I thought, well, that's what my students and I were seeing and we had the  accuracy to back it up. 

But then a friend Brian who meditates two hours a day and has what I'd call is an emotionally-balanced view of the world, got me to focus some effort into looking for positive visions of the future. 

At the 2017 Solstice reading we did that as a group. We looked for positive views of the future.. Now I'm seeing  that so many of these positive visions are coming true. We saw the "Me Too" movement before it took off, for example. 

So we now do both.  We look for the positive in one meditation, then another meditation on whatever we see.

Natalie has also been so helpful  with her sobering view of you-know-who, when she feels that some predictions are too optimistic. 
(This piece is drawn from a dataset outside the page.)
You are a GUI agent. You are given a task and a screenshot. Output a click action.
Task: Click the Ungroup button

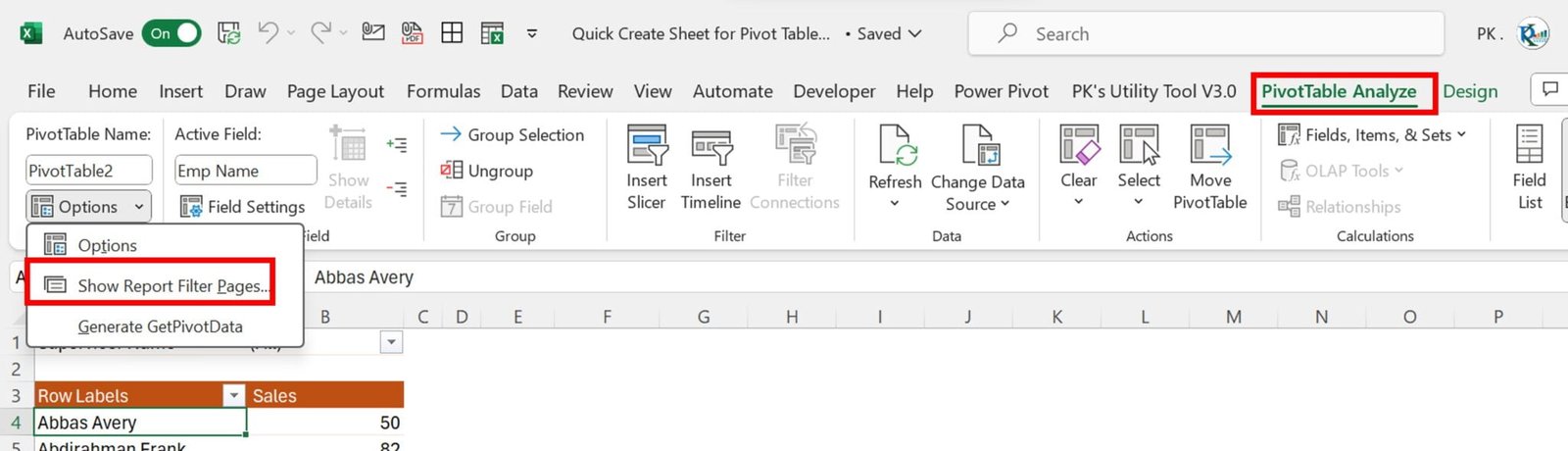click(487, 171)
Here's the thing: It's tricky when we are trying to find the future.  The world you experience is the one you perceive, whether it's the world you are in now or the one in the future. Perceptions vary. So realities vary. 

We need a balance.

When I read Natalie's recent two posts, I thought of Winston Churchill who early on saw Adolph Hitler as a threat to all of Europe, not just Germany.   (If you haven't seen The Darkest Hour, it is a good movie about what happened, although with some Hollywood embellishments.)

Churchill saw who Hitler was early on and did not pink cloud the prevailing hope that Hitler would confine his dictatorship to Germany.  Later when Churchill proved right and Hitler had taken over Europe and was advancing towards Britain, it was Churchill who mustered the courage and the hope to stand up to the monster and defeat him. 

So any thoughts?  This is tough stuff.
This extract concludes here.